Dataset entries:
--------------------
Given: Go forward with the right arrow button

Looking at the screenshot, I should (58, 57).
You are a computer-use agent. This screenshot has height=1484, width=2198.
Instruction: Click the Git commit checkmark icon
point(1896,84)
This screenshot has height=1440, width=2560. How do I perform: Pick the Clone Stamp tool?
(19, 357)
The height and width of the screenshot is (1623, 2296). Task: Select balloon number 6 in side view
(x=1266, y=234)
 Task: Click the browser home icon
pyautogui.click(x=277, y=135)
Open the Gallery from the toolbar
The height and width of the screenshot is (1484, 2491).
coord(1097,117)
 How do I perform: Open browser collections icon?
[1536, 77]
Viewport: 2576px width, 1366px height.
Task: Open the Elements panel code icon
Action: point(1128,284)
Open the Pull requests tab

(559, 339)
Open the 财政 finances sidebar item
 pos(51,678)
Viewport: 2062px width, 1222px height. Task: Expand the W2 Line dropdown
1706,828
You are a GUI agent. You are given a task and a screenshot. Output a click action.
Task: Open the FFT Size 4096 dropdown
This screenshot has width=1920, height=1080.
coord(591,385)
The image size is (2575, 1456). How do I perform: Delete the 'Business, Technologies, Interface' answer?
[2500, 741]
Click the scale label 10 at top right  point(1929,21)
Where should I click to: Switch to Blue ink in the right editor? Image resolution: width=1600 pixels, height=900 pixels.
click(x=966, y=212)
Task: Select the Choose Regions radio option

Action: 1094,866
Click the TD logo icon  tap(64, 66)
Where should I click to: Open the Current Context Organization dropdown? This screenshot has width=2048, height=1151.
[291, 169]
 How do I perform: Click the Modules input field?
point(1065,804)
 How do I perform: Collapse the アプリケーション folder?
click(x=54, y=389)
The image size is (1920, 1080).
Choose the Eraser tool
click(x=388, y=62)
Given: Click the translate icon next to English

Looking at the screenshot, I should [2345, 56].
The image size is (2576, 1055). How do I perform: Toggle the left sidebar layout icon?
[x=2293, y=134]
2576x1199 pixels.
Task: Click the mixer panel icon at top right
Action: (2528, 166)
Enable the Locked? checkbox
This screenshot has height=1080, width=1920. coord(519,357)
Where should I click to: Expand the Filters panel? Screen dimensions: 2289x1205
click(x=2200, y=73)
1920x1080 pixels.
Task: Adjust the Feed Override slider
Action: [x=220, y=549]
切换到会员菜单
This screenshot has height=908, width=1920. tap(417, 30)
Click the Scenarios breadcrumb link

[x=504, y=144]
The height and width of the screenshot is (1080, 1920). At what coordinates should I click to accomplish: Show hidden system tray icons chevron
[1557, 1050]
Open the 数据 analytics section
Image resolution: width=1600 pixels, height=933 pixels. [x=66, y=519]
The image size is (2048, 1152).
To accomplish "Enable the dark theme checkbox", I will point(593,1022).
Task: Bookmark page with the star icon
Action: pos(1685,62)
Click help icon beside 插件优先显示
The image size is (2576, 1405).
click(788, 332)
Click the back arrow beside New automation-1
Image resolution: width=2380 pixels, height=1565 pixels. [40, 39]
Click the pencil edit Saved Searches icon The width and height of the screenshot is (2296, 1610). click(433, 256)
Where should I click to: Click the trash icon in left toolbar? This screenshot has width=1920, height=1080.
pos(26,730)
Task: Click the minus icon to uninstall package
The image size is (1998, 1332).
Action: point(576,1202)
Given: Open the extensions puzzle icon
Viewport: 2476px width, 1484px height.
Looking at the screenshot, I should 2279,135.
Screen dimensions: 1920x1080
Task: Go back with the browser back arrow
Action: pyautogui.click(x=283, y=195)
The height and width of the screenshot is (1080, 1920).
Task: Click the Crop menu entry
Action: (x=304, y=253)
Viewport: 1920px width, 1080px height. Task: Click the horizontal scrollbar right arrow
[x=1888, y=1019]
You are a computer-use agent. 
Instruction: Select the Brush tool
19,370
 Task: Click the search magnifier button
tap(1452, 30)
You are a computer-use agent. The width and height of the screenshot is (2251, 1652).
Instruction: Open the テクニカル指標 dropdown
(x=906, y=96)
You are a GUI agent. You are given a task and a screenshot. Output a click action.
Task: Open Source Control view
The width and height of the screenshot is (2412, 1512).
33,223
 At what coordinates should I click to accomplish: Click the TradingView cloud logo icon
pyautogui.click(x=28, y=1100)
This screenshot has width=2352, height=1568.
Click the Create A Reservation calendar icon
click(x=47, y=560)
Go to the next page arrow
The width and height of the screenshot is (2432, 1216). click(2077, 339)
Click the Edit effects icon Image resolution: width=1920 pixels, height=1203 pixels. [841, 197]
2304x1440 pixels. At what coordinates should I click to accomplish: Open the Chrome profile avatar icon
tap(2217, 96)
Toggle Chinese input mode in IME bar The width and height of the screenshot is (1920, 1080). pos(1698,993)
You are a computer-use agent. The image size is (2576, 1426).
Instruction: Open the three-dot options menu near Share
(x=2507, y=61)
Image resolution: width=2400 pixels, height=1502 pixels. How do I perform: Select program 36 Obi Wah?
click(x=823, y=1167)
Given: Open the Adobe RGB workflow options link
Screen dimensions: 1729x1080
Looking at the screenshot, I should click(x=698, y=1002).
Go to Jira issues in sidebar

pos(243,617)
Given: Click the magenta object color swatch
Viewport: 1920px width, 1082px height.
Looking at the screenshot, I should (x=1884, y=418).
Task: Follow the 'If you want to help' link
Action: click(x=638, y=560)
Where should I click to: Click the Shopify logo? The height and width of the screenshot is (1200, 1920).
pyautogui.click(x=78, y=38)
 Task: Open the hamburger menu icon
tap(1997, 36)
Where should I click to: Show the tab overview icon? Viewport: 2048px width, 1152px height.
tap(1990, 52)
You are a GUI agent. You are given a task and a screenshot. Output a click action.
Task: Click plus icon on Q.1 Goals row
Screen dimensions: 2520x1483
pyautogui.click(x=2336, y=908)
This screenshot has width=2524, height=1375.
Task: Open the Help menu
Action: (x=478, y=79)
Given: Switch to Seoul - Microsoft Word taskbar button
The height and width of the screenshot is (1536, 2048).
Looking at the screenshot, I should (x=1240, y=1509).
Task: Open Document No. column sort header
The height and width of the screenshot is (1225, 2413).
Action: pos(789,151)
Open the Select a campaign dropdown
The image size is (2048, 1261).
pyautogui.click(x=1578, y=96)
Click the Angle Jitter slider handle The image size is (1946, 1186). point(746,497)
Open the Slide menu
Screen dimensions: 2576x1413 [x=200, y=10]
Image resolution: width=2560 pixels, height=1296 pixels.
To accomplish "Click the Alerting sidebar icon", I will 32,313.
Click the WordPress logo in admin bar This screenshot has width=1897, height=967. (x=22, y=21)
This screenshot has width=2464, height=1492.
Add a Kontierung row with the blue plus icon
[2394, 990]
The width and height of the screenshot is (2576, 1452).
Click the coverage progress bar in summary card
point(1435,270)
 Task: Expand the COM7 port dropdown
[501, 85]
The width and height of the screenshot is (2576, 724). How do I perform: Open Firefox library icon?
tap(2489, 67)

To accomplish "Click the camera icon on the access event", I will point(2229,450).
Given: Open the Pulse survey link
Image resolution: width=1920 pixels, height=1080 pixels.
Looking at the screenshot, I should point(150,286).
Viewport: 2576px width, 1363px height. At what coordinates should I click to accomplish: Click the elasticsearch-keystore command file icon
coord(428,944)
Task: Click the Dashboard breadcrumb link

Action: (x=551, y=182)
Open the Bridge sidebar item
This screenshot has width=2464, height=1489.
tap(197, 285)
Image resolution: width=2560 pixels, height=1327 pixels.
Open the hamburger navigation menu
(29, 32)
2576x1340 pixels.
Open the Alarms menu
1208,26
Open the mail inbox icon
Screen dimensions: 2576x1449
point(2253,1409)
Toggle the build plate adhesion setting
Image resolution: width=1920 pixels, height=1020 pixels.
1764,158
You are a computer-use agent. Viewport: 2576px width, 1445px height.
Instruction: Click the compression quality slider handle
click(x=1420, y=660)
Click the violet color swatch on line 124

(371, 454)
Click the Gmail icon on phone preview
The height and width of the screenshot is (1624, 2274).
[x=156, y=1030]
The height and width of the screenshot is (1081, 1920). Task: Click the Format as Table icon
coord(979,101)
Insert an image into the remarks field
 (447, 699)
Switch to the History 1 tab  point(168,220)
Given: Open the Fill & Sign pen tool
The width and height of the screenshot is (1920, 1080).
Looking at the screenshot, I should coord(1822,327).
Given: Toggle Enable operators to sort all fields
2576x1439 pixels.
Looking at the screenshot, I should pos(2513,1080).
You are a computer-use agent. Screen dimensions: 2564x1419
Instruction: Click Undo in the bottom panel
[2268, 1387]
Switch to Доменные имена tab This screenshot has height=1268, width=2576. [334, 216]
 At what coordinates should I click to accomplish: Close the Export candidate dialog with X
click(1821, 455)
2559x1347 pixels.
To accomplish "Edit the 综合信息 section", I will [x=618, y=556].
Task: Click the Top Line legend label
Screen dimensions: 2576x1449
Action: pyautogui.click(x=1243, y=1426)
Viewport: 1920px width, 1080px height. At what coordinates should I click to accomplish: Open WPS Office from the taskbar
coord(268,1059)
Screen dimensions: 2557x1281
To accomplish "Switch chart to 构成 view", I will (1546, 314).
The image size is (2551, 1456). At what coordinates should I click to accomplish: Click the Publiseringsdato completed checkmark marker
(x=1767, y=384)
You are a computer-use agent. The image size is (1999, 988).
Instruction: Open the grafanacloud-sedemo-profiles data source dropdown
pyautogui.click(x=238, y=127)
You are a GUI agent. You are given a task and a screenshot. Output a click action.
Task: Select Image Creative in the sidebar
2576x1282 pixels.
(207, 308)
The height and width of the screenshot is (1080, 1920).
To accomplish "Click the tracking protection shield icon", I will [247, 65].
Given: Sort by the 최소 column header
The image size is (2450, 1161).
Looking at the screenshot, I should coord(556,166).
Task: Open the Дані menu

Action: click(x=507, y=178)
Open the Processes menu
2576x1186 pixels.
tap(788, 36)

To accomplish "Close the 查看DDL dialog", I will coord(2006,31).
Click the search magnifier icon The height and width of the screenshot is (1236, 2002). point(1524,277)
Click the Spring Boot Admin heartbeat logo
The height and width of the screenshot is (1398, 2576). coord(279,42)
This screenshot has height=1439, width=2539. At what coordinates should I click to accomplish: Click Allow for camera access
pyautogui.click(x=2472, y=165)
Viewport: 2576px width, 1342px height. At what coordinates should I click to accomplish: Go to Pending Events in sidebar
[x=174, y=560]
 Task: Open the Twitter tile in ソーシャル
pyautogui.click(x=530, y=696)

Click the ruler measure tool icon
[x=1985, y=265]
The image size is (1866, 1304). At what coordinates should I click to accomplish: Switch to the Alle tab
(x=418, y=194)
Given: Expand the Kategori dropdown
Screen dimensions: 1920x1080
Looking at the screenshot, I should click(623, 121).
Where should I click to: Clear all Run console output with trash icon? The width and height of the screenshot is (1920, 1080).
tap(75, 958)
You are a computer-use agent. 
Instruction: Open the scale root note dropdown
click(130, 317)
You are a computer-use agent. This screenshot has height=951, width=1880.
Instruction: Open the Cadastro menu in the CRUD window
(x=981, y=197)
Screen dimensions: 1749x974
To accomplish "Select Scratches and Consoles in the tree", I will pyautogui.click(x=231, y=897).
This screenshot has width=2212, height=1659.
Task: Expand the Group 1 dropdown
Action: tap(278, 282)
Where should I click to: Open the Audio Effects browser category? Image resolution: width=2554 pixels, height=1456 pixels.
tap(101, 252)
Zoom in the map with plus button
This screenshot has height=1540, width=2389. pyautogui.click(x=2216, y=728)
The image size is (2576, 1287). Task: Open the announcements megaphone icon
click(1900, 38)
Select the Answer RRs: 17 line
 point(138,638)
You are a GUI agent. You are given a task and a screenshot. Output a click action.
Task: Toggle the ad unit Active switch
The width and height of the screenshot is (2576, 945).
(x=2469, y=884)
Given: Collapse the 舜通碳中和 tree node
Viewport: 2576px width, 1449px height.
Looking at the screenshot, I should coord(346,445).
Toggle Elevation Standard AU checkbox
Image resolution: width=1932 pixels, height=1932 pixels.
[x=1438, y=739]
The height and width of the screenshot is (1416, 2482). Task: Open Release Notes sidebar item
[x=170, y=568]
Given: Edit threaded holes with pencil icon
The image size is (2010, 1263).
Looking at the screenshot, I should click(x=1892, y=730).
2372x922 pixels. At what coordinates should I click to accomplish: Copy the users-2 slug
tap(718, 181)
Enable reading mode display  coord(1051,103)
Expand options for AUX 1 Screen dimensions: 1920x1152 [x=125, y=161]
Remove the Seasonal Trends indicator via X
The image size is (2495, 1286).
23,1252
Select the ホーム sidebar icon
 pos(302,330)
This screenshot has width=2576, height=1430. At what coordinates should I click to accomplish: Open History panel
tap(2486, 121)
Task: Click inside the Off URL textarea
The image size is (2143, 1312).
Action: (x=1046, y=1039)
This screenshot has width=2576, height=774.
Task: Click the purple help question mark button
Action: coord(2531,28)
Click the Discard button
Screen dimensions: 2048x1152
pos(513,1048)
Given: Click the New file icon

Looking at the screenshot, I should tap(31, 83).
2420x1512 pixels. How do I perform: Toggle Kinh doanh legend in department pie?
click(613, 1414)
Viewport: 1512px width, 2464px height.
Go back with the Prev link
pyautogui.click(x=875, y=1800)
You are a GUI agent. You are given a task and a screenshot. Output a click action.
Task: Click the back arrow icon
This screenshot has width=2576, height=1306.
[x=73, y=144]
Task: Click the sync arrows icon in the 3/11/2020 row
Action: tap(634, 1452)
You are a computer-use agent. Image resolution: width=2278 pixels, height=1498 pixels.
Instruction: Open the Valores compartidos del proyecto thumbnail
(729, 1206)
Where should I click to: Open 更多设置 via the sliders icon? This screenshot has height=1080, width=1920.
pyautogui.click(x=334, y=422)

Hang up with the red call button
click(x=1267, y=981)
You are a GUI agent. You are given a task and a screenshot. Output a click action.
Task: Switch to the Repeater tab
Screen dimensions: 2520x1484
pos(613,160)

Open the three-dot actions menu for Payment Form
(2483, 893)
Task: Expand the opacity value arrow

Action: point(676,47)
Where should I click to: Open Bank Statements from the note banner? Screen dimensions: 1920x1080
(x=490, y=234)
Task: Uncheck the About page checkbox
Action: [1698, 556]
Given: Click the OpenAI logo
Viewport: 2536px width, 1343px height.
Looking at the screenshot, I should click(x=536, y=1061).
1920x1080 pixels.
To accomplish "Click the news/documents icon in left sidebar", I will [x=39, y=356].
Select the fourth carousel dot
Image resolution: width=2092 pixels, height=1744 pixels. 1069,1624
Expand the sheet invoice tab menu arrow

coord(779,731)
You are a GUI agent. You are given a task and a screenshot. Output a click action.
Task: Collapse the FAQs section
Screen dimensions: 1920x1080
--------------------
Return, in full, every line of these entries that holds "pencil".

Answer space:
Click the pencil edit Saved Searches icon The width and height of the screenshot is (2296, 1610). click(433, 256)
Given: Edit threaded holes with pencil icon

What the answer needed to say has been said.